With revolutionary fervor sweeping the Middle East these days, Israel is under mounting pressure to make a far-reaching offer to the Palestinians, or face a United Nations vote welcoming the State of Palestine as a member whose territory includes all of the West Bank, Gaza, and East Jerusalem.Rico says that, when you think about it, the Palestinian Authority isn't there and doesn't have any... (But Black September might make a comeback if things go badly in that month.)
The Palestinian Authority has been steadily building support for such a resolution in September, a move that could place Israel into a diplomatic vise. Israel would be occupying land belonging to a fellow United Nations member, land it has controlled and settled for more than four decades and some of which it expects to keep in any two-state solution.

_SUPPLIED MATERIAL_
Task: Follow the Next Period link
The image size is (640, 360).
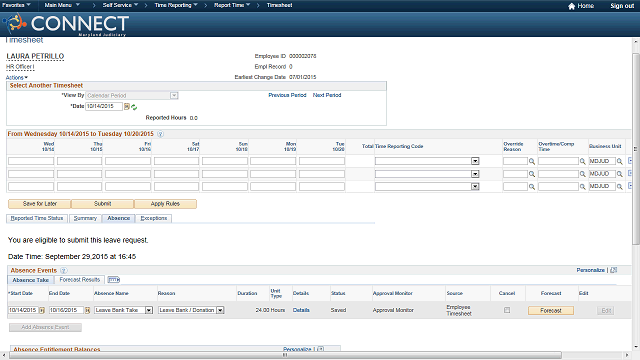Action: [327, 95]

_GIVEN EXERCISE 1_
Which territories does the passage on the Palestinian statehood push say the State of Palestine would include under the proposed United Nations vote?
_GIVEN EXERCISE 2_
From the passage on the Palestinian statehood push, print everything from "With revolutionary fervor" down to "any two-state solution.".
_GIVEN EXERCISE 3_
Give what follows the last sentence of the passage on the Palestinian statehood push at the United Nations.

_WRITTEN ANSWER 1_
- West Bank
- Gaza
- East Jerusalem

_WRITTEN ANSWER 2_
With revolutionary fervor sweeping the Middle East these days, Israel is under mounting pressure to make a far-reaching offer to the Palestinians, or face a United Nations vote welcoming the State of Palestine as a member whose territory includes all of the West Bank, Gaza, and East Jerusalem.Rico says that, when you think about it, the Palestinian Authority isn't there and doesn't have any... (But Black September might make a comeback if things go badly in that month.)
The Palestinian Authority has been steadily building support for such a resolution in September, a move that could place Israel into a diplomatic vise. Israel would be occupying land belonging to a fellow United Nations member, land it has controlled and settled for more than four decades and some of which it expects to keep in any two-state solution.

_WRITTEN ANSWER 3_
“We are facing a diplomatic-political tsunami that the majority of the public is unaware of, and that will peak in September,” said Ehud Barak, Israel’s defense minister, at a conference in Tel Aviv last month. “It is a very dangerous situation, one that requires action.” He added, “Paralysis, rhetoric, inaction will deepen the isolation of Israel.”
With aides to Prime Minister Benjamin Netanyahu thrashing out proposals to the Palestinians, President Shimon Peres is due at the White House to meet with President Obama and explore ways out of the bind. The United States is still uncertain how to move the process forward, according to diplomats here.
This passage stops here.